ECB’s ‘Temporary Slowdown’ Narrative Approaches One-Year Mark
(Bloomberg) -- Jens Weidmann is the latest European Central Bank official to make the case that the slowdown in the euro-area economy and its members is temporary. That narrative is starting to age.
Nearly a year ago, economists across the region started puzzling over a range culprits that were weighing on economic data, from cold winter weather to flu-related absences hampering output. ECB President Mario Draghi first referenced the impact of such one-offs last April, and since then a number of challenges have compounded to make the institution’s economic analysis even more difficult.
The latest such hurdle was mentioned by Germany’s statistics office on Thursday, which said a slump in retail sales in December was probably related to a growing preference for gift vouchers. Draghi noted at his last policy update that while uncertainties about trade, Chinese growth and Brexit were weighing on confidence, they would eventually wane.

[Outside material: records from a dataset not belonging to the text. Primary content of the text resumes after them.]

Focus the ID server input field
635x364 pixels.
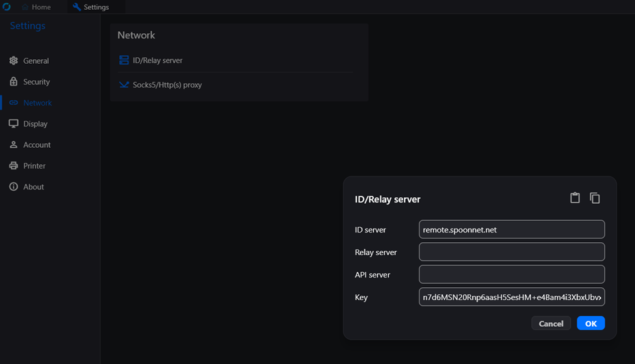coord(511,230)
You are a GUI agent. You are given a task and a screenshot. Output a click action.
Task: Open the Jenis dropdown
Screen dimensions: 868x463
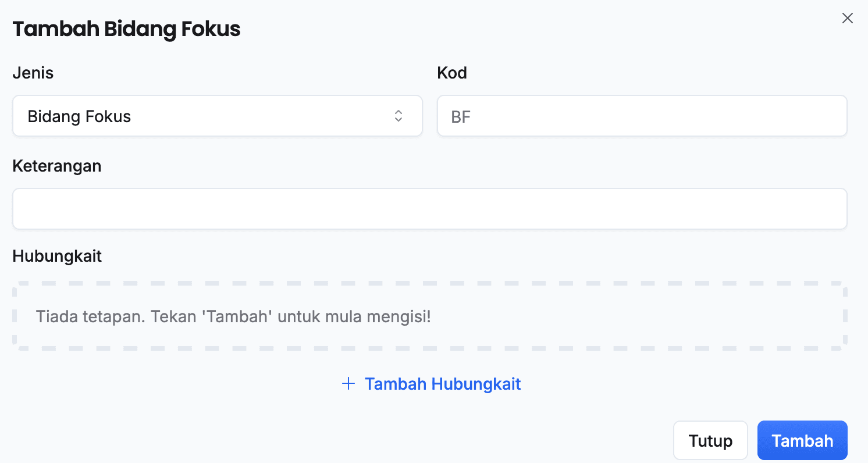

To Weidmann, who heads Germany’s central bank, the temporary slowdown shouldn’t deter the ECB from normalizing policy. The view appears to have at least partially caught on with many of his colleagues -- the Governing Council decided to halt bond buying at the end of 2018. The next step, an interest-rate increase, will depend on whether the present hurdles can be cleared or should be declared somewhat more permanent.